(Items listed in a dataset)
- Opening Delimiter -
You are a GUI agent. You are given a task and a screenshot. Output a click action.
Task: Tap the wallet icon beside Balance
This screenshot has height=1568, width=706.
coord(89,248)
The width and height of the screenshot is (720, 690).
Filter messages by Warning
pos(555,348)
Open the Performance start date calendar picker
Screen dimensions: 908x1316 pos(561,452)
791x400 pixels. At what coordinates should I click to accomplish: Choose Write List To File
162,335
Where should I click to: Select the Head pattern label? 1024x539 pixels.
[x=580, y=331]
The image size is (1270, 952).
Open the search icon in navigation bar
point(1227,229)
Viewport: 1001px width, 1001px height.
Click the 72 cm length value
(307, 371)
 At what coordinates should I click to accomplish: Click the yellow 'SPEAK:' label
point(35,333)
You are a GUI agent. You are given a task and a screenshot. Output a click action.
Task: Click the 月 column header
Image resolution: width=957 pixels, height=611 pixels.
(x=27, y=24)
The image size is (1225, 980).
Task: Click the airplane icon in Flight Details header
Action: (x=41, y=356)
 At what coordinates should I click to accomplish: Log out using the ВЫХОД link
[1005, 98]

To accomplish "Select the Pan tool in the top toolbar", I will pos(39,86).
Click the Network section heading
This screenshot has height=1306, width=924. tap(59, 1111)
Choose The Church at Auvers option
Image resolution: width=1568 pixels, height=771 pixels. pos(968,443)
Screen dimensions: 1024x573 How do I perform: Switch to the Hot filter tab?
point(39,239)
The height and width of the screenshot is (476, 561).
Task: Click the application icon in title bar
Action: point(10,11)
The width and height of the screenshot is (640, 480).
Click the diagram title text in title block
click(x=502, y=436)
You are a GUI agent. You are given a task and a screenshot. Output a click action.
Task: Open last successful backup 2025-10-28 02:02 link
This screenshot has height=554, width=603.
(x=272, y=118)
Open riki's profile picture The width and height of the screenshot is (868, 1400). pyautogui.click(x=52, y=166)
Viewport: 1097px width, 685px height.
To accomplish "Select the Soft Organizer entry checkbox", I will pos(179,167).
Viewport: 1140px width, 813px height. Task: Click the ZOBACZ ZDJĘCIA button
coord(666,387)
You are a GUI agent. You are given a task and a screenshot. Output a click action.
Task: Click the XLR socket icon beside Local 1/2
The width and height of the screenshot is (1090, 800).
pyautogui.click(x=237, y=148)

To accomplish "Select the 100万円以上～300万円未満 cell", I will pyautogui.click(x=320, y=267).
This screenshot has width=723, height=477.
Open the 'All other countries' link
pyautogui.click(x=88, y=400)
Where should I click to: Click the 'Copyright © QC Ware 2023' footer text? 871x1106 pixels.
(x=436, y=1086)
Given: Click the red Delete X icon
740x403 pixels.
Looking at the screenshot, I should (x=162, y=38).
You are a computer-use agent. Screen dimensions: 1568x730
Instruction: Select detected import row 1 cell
- Closing Delimiter -
The records above must be restated. Preserve every word.

## RESPONSE AREA
You are a GUI agent. You are given a task and a screenshot. Output a click action.
Task: Tap the wallet icon beside Balance
This screenshot has height=1568, width=706.
coord(89,248)
The width and height of the screenshot is (720, 690).
Filter messages by Warning
pos(555,348)
Open the Performance start date calendar picker
Screen dimensions: 908x1316 pos(561,452)
791x400 pixels. At what coordinates should I click to accomplish: Choose Write List To File
162,335
Where should I click to: Select the Head pattern label? 1024x539 pixels.
[x=580, y=331]
The image size is (1270, 952).
Open the search icon in navigation bar
point(1227,229)
Viewport: 1001px width, 1001px height.
Click the 72 cm length value
(307, 371)
 At what coordinates should I click to accomplish: Click the yellow 'SPEAK:' label
point(35,333)
You are a GUI agent. You are given a task and a screenshot. Output a click action.
Task: Click the 月 column header
Image resolution: width=957 pixels, height=611 pixels.
(x=27, y=24)
The image size is (1225, 980).
Task: Click the airplane icon in Flight Details header
Action: (x=41, y=356)
 At what coordinates should I click to accomplish: Log out using the ВЫХОД link
[1005, 98]

To accomplish "Select the Pan tool in the top toolbar", I will pos(39,86).
Click the Network section heading
This screenshot has height=1306, width=924. tap(59, 1111)
Choose The Church at Auvers option
Image resolution: width=1568 pixels, height=771 pixels. pos(968,443)
Screen dimensions: 1024x573 How do I perform: Switch to the Hot filter tab?
point(39,239)
The height and width of the screenshot is (476, 561).
Task: Click the application icon in title bar
Action: point(10,11)
The width and height of the screenshot is (640, 480).
Click the diagram title text in title block
click(x=502, y=436)
You are a GUI agent. You are given a task and a screenshot. Output a click action.
Task: Open last successful backup 2025-10-28 02:02 link
This screenshot has height=554, width=603.
(x=272, y=118)
Open riki's profile picture The width and height of the screenshot is (868, 1400). pyautogui.click(x=52, y=166)
Viewport: 1097px width, 685px height.
To accomplish "Select the Soft Organizer entry checkbox", I will pos(179,167).
Viewport: 1140px width, 813px height. Task: Click the ZOBACZ ZDJĘCIA button
coord(666,387)
You are a GUI agent. You are given a task and a screenshot. Output a click action.
Task: Click the XLR socket icon beside Local 1/2
The width and height of the screenshot is (1090, 800).
pyautogui.click(x=237, y=148)

To accomplish "Select the 100万円以上～300万円未満 cell", I will pyautogui.click(x=320, y=267).
This screenshot has width=723, height=477.
Open the 'All other countries' link
pyautogui.click(x=88, y=400)
Where should I click to: Click the 'Copyright © QC Ware 2023' footer text? 871x1106 pixels.
(x=436, y=1086)
Given: Click the red Delete X icon
740x403 pixels.
Looking at the screenshot, I should (x=162, y=38).
You are a computer-use agent. Screen dimensions: 1568x730
Instruction: Select detected import row 1 cell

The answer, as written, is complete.